Make your opinions heard with the TU-sponsored bullshit horn! graphic by Emma Palmer

Freshman refuses senior advice

A TU senior is in critical condition after a freshman refuses to listen to their advice about college.

A University of Tulsa senior was checked into the hospital last week after suffering a nervous breakdown. It is believed to be the result of a freshman telling her, “I don’t need your advice. Fuck off.”

A nurse working at the hospital, Ima Fraude, provided some details: “Upon arrival, the student was drenched in a cold sweat, her heart was beating fewer than 60 beats per minute, and she was struggling to breathe. She kept muttering the words ‘Don’t need my advice’ over and over. Her body was literally going into shock. We gave her some muscle relaxers and now she’s thankfully back to normal.”

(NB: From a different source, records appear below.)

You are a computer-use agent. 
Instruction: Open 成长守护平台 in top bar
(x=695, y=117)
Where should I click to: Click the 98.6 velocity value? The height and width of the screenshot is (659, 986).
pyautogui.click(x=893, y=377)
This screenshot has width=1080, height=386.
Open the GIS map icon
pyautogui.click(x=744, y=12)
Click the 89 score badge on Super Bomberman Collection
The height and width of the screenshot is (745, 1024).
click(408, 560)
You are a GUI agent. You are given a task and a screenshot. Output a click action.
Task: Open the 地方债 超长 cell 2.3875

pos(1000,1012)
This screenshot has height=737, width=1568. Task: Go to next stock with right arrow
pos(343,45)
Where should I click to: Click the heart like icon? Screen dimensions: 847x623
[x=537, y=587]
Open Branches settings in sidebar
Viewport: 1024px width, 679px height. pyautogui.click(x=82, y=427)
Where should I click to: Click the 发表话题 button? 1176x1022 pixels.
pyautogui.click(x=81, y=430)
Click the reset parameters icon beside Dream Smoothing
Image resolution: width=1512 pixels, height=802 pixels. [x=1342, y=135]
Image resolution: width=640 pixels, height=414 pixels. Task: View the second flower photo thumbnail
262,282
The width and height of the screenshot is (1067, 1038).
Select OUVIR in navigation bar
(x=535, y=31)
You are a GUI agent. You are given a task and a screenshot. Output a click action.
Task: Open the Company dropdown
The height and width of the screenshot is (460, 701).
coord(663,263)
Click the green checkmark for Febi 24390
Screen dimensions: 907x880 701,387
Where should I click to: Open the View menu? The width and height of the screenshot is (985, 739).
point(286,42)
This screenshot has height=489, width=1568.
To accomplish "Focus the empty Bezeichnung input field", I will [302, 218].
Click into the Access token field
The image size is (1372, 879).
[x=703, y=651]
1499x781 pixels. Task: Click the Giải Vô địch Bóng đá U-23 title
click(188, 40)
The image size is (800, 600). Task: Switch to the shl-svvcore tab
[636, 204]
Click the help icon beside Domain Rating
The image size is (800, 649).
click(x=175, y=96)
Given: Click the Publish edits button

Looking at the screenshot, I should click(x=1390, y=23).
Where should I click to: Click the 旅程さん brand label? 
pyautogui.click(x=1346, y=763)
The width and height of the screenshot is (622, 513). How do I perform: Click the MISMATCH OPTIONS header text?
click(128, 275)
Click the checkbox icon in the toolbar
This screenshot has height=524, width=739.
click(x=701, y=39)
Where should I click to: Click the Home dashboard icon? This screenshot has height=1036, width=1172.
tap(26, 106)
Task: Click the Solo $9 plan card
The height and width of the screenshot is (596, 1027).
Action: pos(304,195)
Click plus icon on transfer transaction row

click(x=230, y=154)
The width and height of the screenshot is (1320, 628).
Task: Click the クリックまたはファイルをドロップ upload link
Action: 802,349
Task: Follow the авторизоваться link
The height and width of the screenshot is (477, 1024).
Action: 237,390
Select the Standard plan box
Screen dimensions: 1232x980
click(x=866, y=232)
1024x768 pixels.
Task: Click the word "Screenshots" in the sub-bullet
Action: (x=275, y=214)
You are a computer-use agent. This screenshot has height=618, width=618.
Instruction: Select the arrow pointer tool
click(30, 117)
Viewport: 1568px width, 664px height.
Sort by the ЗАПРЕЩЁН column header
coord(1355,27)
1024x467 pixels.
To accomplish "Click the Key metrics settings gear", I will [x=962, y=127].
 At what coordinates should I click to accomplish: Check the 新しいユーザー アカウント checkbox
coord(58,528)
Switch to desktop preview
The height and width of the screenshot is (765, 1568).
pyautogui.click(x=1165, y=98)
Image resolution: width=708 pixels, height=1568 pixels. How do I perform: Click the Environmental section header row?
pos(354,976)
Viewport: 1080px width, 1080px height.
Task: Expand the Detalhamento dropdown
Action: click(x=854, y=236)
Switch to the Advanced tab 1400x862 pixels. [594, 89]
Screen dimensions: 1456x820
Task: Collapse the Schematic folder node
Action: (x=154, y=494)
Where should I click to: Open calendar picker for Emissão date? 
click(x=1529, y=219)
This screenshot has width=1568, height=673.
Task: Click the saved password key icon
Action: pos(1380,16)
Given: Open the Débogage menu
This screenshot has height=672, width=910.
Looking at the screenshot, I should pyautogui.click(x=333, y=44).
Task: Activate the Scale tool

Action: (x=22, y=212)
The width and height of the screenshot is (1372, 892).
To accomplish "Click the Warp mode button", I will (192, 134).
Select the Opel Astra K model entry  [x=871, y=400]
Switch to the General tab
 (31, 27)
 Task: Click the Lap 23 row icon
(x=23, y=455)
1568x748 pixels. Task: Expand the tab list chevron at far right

We asked the senior, who preferred to remain anonymous, what led to her hospitalization. She said the following: “I mean I was just telling this freshman girl about time management and club participation when she told me to screw off. I’ve never had anyone be disinterested in what I had to say, and I didn’t know how to react. I thought I had everything all figured out, and I couldn’t resist telling other freshman how they can best achieve balance and success in their lives. It used to feel good believing I had all the right opinions and stances on college life. Excuse me, I’m sorry, I need to go find my safe space now.”

For those well-intentioned college students trying to give advice, just remember that, if a freshman starts walking away, you can always start speaking louder and follow them to make sure they learn how to keep their life together. Freshman wouldn’t be in such a hurry if they used proper time management.

For students struggling with being heard, they can carry around a university-approved mini bullhorn, made for those moments where no one seems to be listening to you. After all, how else are you going to make sure people hear what you have to say? Those who are interested may pick up their own voice magnifier at the Unnecessary Advice Institute located on the corner of 51st and Irritation Avenue.

Alternatively, for quiet and reserved students that can’t seem to avoid unwanted advice, the university is selling handheld buttons inspired by Staples Easy button. The difference lies in the fact that instead of saying “That Was Easy” this button will say “I Don’t Care” in the most bored and passive-aggressive way possible. This new device should keep those bothersome upper-classmen off your back.

It’s currently on sale for the price of some piece of mind, or $9.95.